(Source material)
____________
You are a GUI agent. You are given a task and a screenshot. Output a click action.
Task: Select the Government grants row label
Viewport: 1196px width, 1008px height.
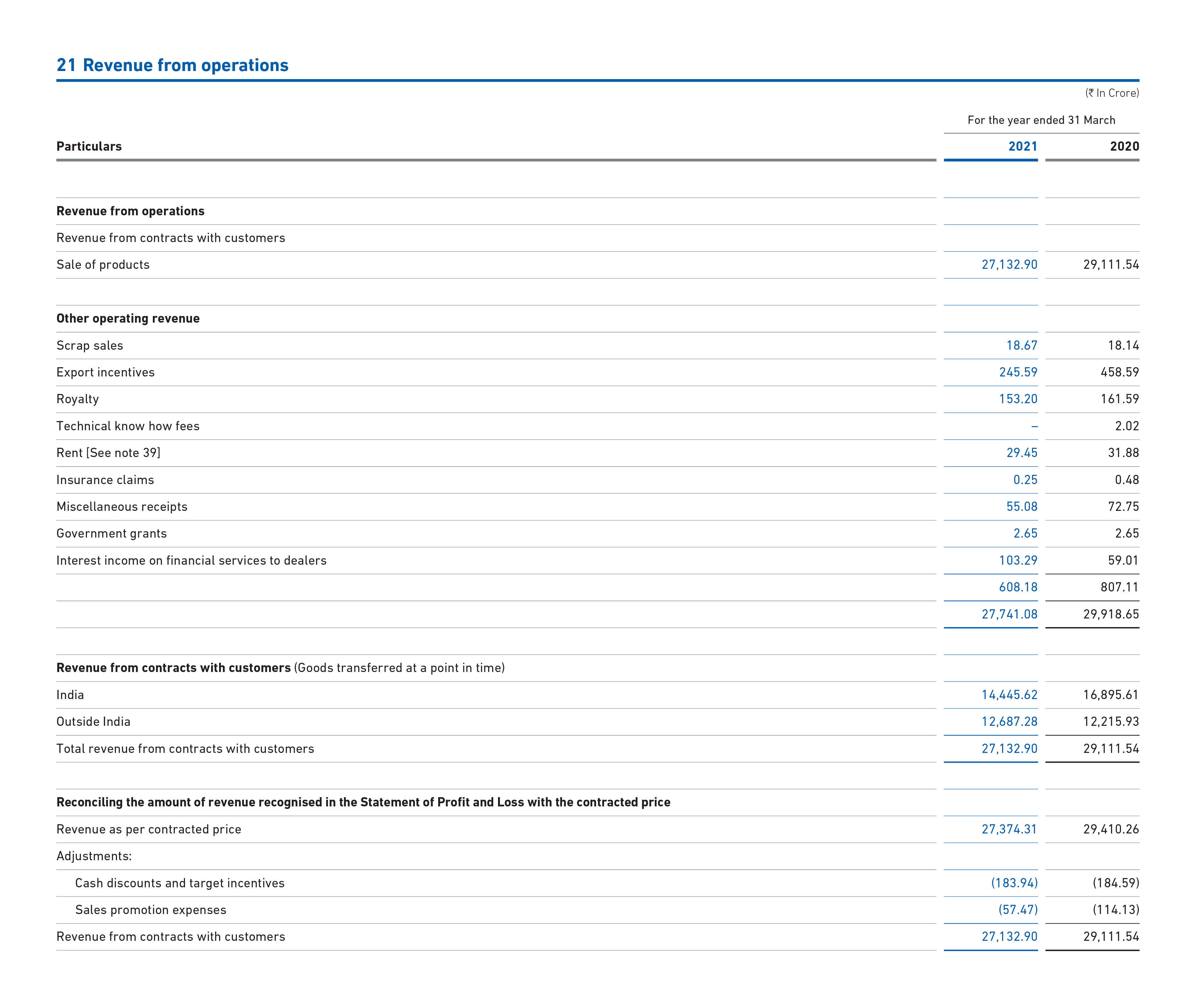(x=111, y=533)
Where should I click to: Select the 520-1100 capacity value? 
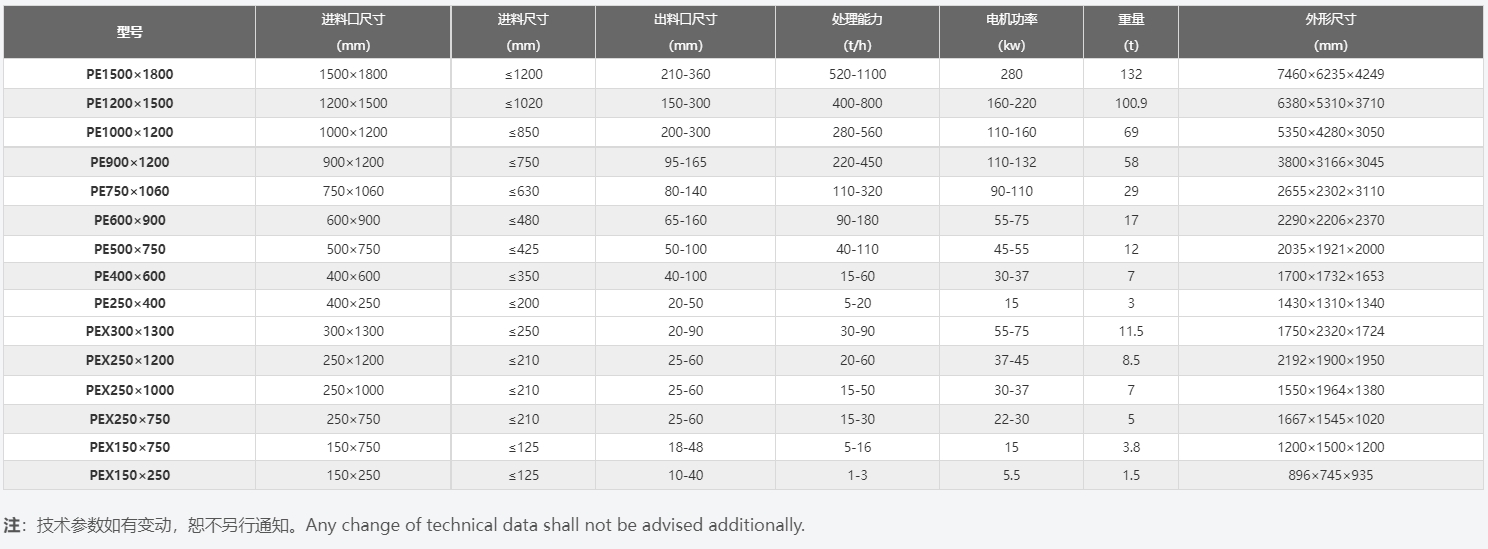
____________
(What to do) Omit pictures and output the listing exactly.

(Response to the task)
You are a GUI agent. You are given a task and a screenshot. Output a click action.
Task: Select the Government grants row label
Viewport: 1196px width, 1008px height.
(x=111, y=533)
Where should I click to: Select the 520-1100 capacity value? 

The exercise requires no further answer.